Vogt-Koyanagi-Harada. Granulomatous disease can present with optic neuritis.

Wolfram syndrome. This is optic atrophy with familial juvenile-onset diabetes mellitus, diabetes insipidus, sensorineural deafness, and other neurodegenerative features. The gene mutation in WFS1 is on chromosome 4p16. MRI shows absence of the normal high signal of the posterior lobe of the pituitary, and atrophy of the optic nerves, chiasm, and tracts, plus atrophy of the cerebral cortex, cerebellum, hypothalamus, and brain stem. The brain shows severe degeneration of these areas and severe loss of neurons in the lateral geniculate, the paraventricular and supraoptic nuclei of the hypothalamus, and the basis pontis. In addition, there is widespread axonal dystrophy with axonal swellings in the pontocerebellar tracts, the optic radiations, the hippocampal fornices, and the deep cerebral white matter (Shannon et al 1999).

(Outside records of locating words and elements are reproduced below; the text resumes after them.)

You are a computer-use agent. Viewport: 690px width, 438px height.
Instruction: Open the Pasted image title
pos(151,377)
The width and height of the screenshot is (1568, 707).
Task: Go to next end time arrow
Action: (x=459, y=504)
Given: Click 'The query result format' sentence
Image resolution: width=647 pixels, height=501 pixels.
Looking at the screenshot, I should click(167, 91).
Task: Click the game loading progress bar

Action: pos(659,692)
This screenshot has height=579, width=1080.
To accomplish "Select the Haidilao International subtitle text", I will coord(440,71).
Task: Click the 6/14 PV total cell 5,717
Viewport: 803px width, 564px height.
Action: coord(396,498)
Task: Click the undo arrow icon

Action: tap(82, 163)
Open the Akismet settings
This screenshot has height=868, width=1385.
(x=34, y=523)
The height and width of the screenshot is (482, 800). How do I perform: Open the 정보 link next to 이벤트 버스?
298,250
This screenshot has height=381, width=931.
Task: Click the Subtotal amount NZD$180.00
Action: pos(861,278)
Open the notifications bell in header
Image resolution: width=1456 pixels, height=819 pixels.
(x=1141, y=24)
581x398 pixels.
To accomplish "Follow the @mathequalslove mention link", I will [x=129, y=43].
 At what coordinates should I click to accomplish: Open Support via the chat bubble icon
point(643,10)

Warning signs that optic neuritis is not the correct diagnosis include optic atrophy with no history of demyelinating disease, severe disc edema with vitreous retraction, macular exudates, disc hemorrhage, history of cancer, rapid bilateral loss of vision, complete or painless loss of vision and light perception with no early recovery, no pain, severe pain for more than 2 weeks, progressive loss over more than 2 weeks, and no recovery after 3 weeks of symptoms (Hickman et al 2002). The neuromyelitis optica spectrum is suggested with coincident myelitis, Afro-Caribbean ancestry with no early recovery, associated connective tissue disease such as Sjögren syndrome, and NMO-IgG in serum.